#### SET PROBLEM:
According to the Alhambra travel account, in what year did the Palacio de Carlos V first get a roof?

“Perhaps there never was a monument more characteristic of an age and people than the Alhambra; a rugged fortress without, a voluptuous palace within; war frowning from its battlements; poetry breathing throughout the fairy architecture of its halls.”
― Washington Irving, Tales of the Alhambra
In advance of our travels to Portugal and Spain, we booked tickets for only one tourist attraction – The Alhambra in Granada. As the leading tourist attraction in Granada, tickets sell out far in advance. So what exactly is the Alhambra, and why is it so popular?
The Alhambra encompasses structures and gardens located within a 35-acre complex on a steep hill on the outskirts of Granada. The UNESCO World Heritage Site has a medieval fortress and multiple palaces, along with other structures and green space both natural and landscaped. Some buildings date as far back as the ninth century, but the most famous palaces, constructed in the 13th century, are recognized as outstanding examples of architecture from the Islamic Golden Age and the Nasrid Dynasty, the last Islamic kingdom in Western Europe. Additional development occurred in the 15th and 16th centuries following Spain’s success in conquering Granada and driving out the Arabs.
Alhambra was largely abandoned by the 18th century and fell into disrepair, but efforts to restore the site were undertaken in earnest during the second half of the 19th century and continue even today. According to one source, more than 2 million people visit the Alhambra each year.
We spend a full day visiting the Alhambra, and despite the crowds, it’s super enjoyable. The weather is warm and sunny, and with the exception of a designated time to visit the Nasrid Palaces, we can wander through the grounds at our leisure.
Our first stop is the Alcazaba, which is a fortified military compound that was built largely in the 13th century. Killer views of the town and surrounding countryside!
Our next stop is the Palacio de Carlos V, on which construction started in the early 1500s. It’s a massive, square Renaissance-style structure with a large interior circular courtyard.
Despite the impressive façade, the structure was never completed, for reasons not entirely clear, and it’s never been used as a residence for royalty. It didn’t even have a roof until 1957!
After perusing the Palacio de Carlos V, we grab lunch (jamón y queso sandwich, of course) and notice a group of people lined up in front of a doorway to a small, nondescript building. With a little investigating, we learn that a free concert is scheduled to begin in just a few minutes. We like concerts, and we like free!
After being cautioned by the docent that “it’s classical music” and “you have to stay for the entire time,” we apparently pass the entrance exam and are allowed into the intimate, 30-seat venue for a 60 minute performance of violin, piano and poetry. We can’t understand the words of the Spanish poetry, but the audience is highly appreciative. The violin and piano performance is terrific and includes works by J. Massenet, B. Bartok, A. Corelli, P. Sarasate, I. Xenakis, G. Zaytz, and E. Adamic. Such an unexpected bonus to our day!
After the concert, more walking around. Photos with captions below.
Finally, it’s 2:30 – our scheduled time to enter the Nasrid Palaces.

#### SUPPLIED DATA:
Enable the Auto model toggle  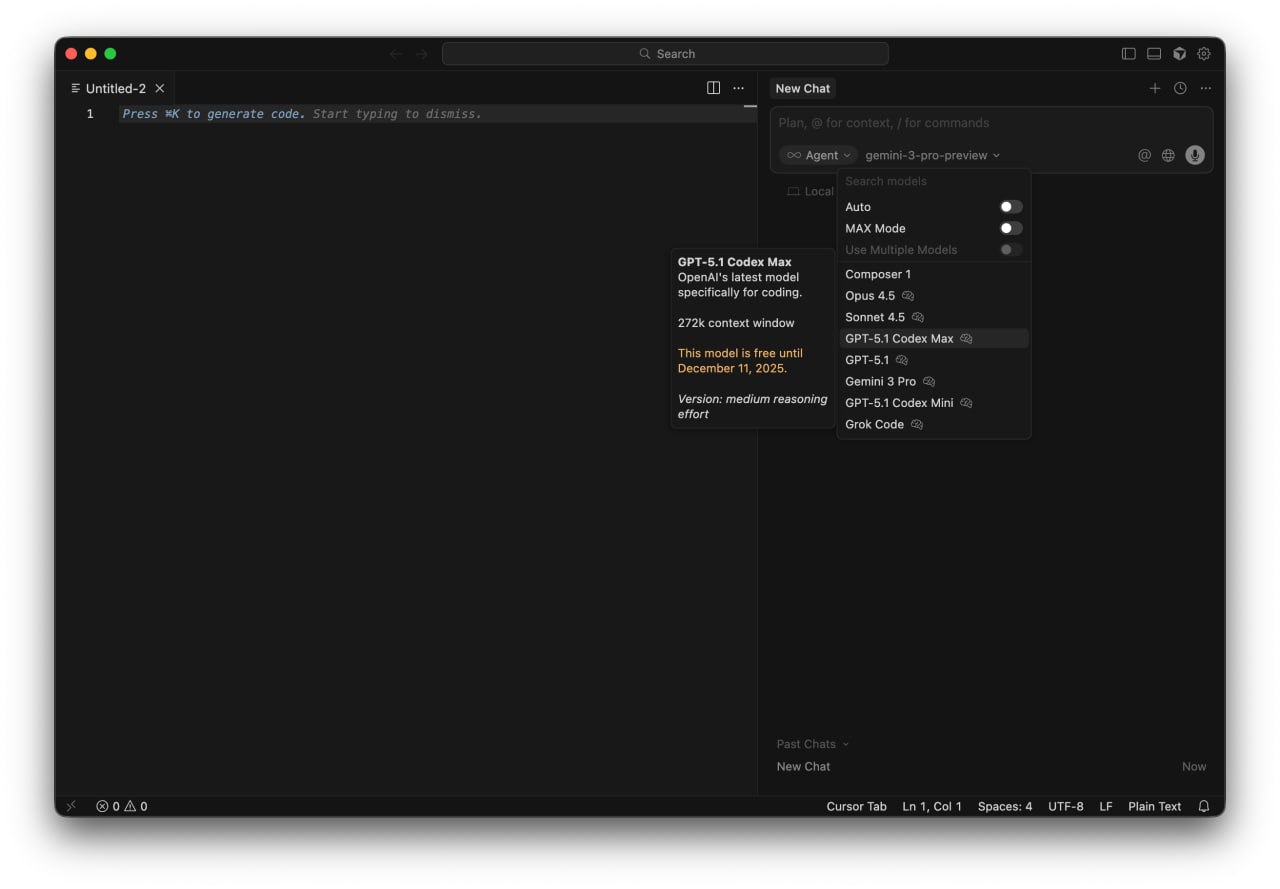1010,206
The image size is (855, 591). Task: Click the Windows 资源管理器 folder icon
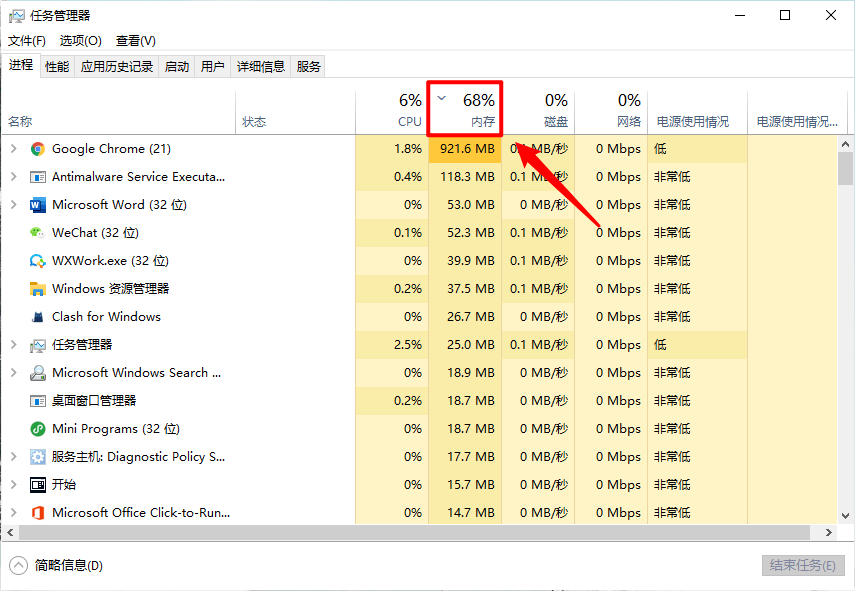[38, 288]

#### TASK RESULT:
1957